My sense is that a reliable research network, potentially like the CLRNN, is better placed to push the coordination imperative from outside the bureaucracy. Coordination, partnership and networking will assist to identify other resourceful entities in the law reform arena such as specialist albeit often duplicitous research institutes and institutions, centres of excellence in subject areas and, of course, the Law Reform Commission, and the Nigerian Institute of Advanced Legal Studies, to mention the few.


I have noted that in the age of integration law reform should be a continuing and holistic exercise that can be conducted through a combination of strategies and undergirded by a set of principles. I have also noted that ICTs have radically disrupted conventions in the commercial realms including business models, entrepreneurship and opened up unprecedented opportunities in which businesses have become inevitable actors in social engineering – for better or for worse –at the dawn of the Fourth Industrial Revolution.  Unlike the trend in more progressive jurisdictions and at the international arena, there is a legislative lull in Nigeria. It is about time Nigeria considered a project to fast-track its laws to bring them in tune with today’s fast-paced commercial exigencies.
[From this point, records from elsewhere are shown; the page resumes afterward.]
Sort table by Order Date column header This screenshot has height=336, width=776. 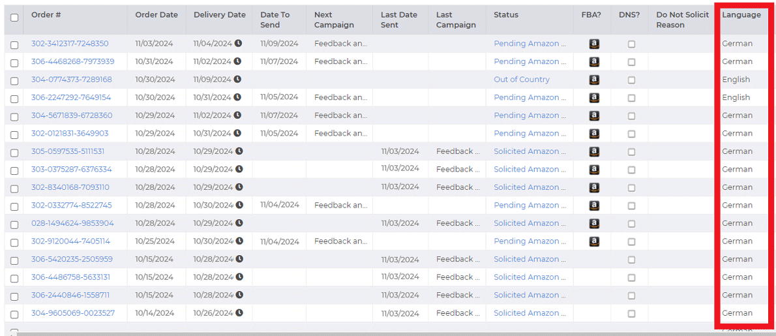pos(157,15)
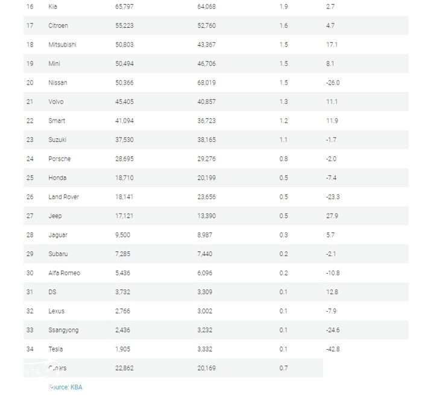Select the Porsche brand name
Viewport: 422px width, 395px height.
pyautogui.click(x=60, y=159)
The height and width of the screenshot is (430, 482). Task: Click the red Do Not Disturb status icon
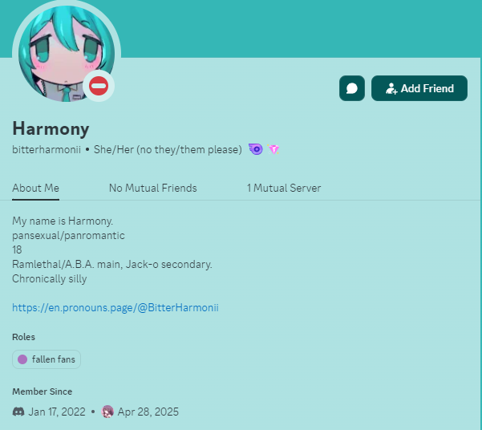(x=99, y=86)
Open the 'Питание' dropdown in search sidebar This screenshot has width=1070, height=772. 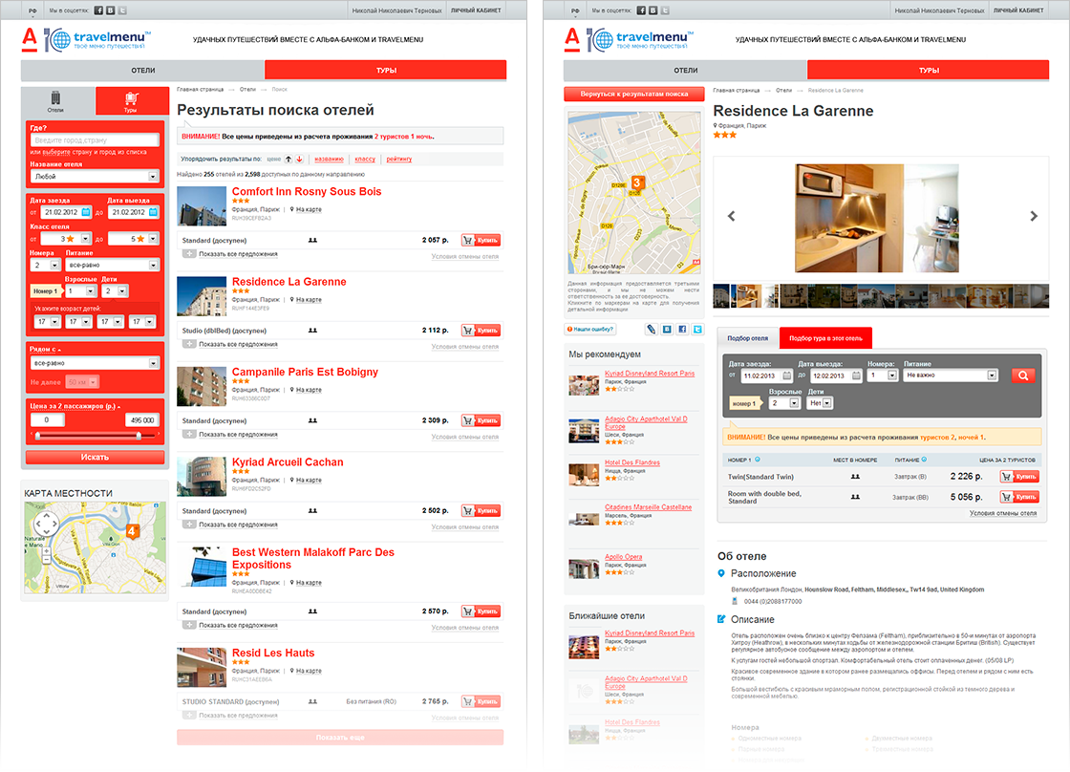112,265
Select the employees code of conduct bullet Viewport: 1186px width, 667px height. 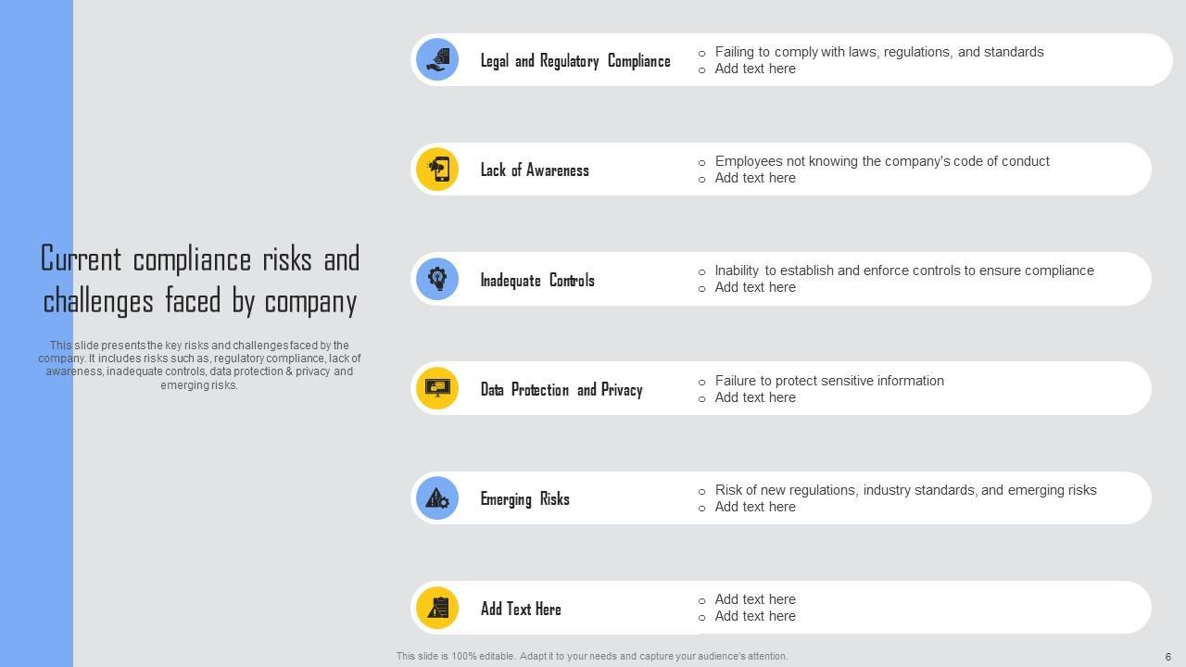(881, 161)
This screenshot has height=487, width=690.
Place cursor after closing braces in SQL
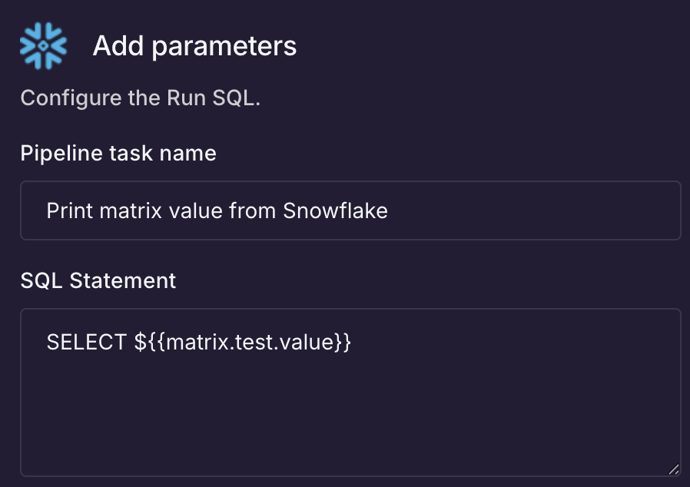click(353, 342)
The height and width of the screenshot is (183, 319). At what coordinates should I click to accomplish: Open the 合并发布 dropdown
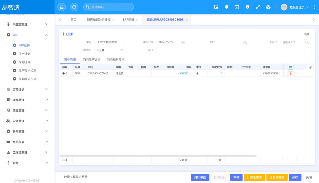point(110,50)
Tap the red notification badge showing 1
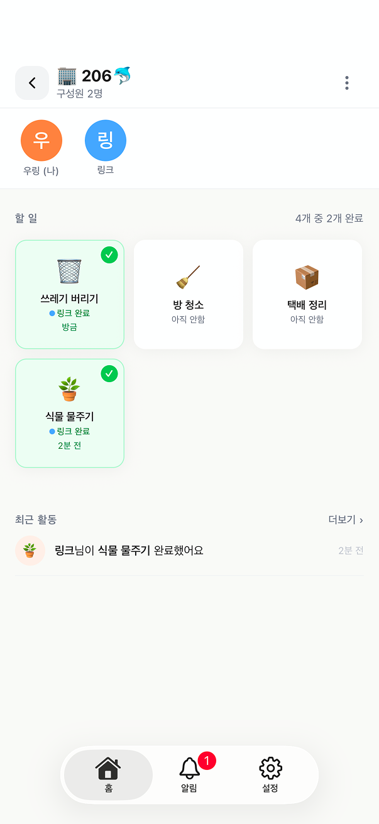 tap(206, 760)
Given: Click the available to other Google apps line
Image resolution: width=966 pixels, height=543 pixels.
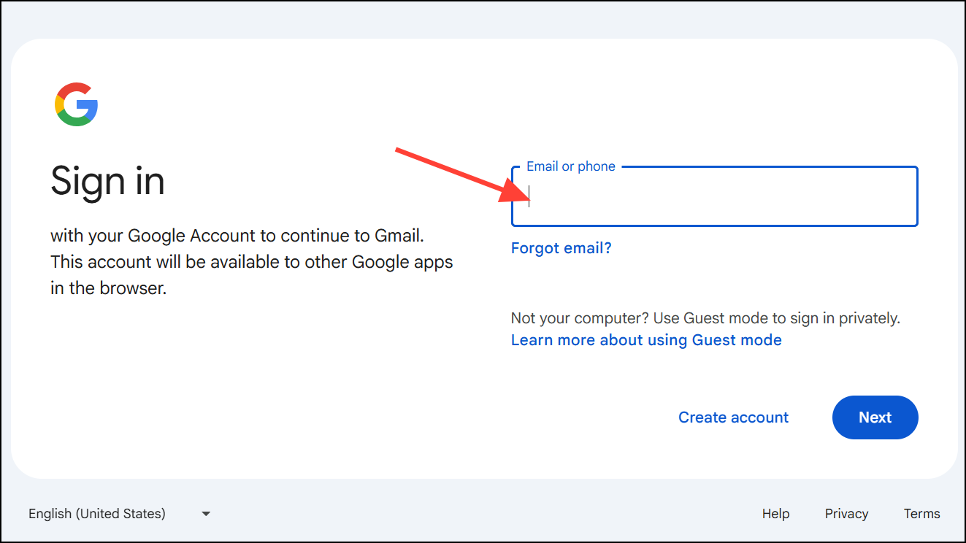Looking at the screenshot, I should [x=252, y=262].
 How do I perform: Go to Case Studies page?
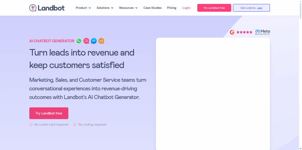point(152,8)
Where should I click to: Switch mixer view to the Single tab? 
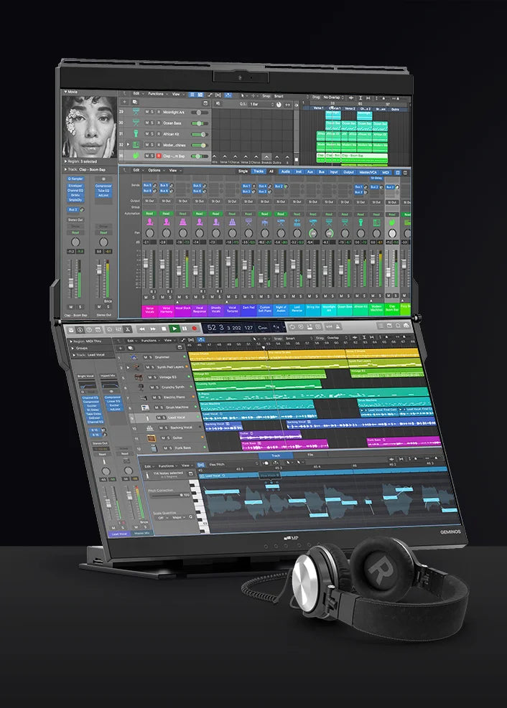(x=243, y=171)
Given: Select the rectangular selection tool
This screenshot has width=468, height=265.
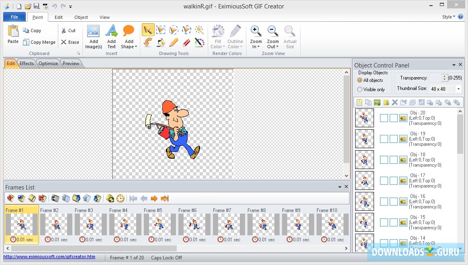Looking at the screenshot, I should pos(161,29).
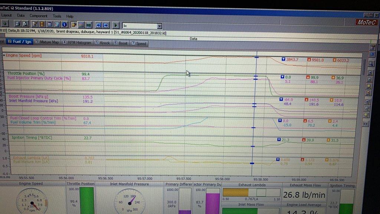The image size is (380, 214).
Task: Select the Engine Speed [rpm] channel label
Action: tap(23, 55)
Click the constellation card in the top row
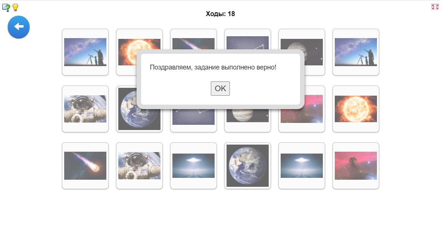This screenshot has height=238, width=443. click(247, 42)
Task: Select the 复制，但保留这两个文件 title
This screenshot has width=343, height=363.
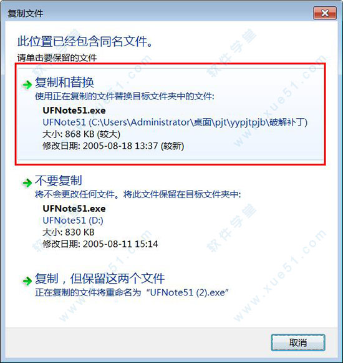Action: coord(100,279)
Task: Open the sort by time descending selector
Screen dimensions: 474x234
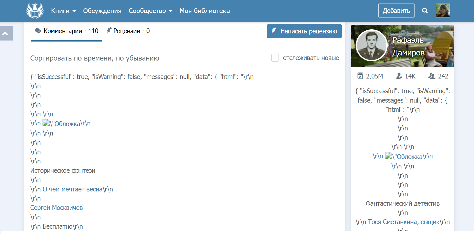Action: click(121, 58)
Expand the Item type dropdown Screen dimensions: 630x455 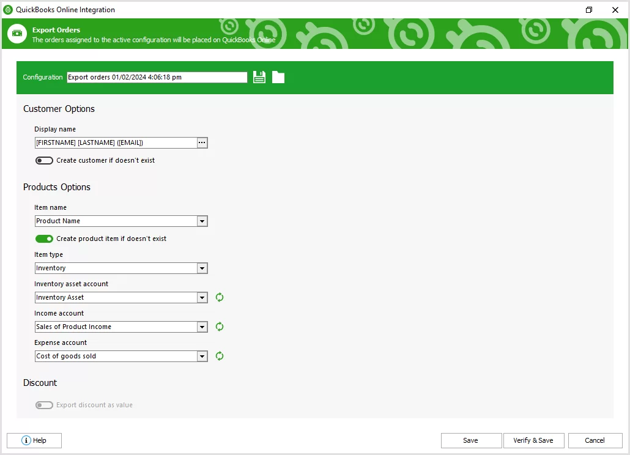click(202, 268)
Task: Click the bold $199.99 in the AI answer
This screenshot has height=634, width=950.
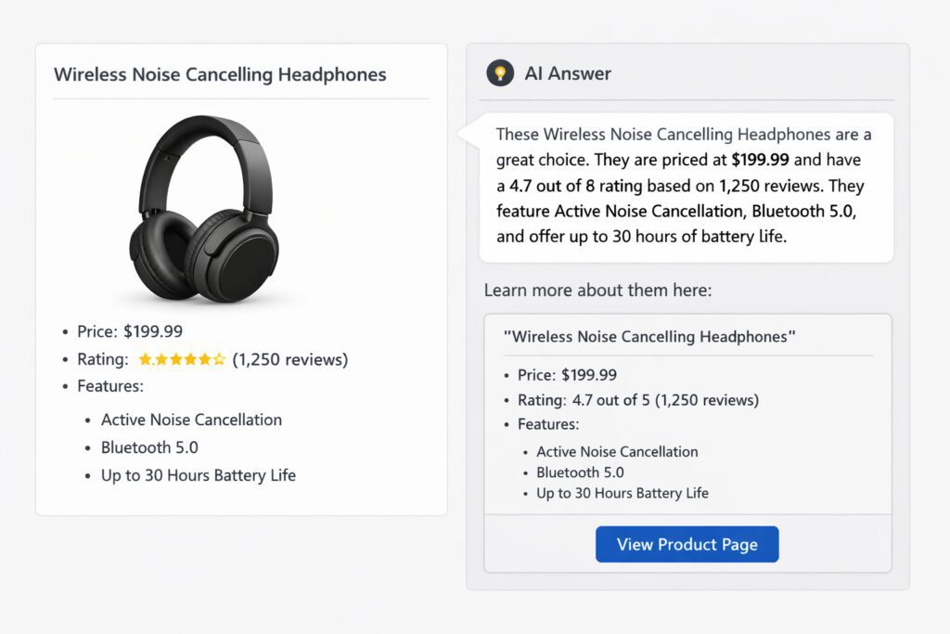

For too long, the courts have navigated cutting-edge concepts in the course of litigation without a national legislative compass. Granted that judicial rule-making is a cardinal feature of the common law, it hardly operates in a legislative vacuum. All stakeholders, the obvious and non-obvious ones, must be collectively invested in ensuring that Nigerian’s commercial law architecture must be tied to the countries fundamental economic and social objectives and overall national aspirations. Despite Nigeria’s lethargic profile, I see the CLRNN as bold initiative with catalytic potential. My wish is that all of us who have identified with this vision at its inaugural stage shall lend all we are capable to push it forward as we head home to next year in 2020 to the Nigerian Institute of Advanced Legal Studies.

Thank you for this great opportunity.

*Professor of Law, University of Ottawa, being a keynote address delivered at the Inauguration of the Commercial Law Research Network Nigeria (CLRNN) held at the University of Reading, England (September 13-15, 2019) with special thanks to the convener, Dr. Bolanle Adebola and members of Nigerian diaspora and homeland delegations who attended and participated at the CLRNN Inaugural Conference and Workshop.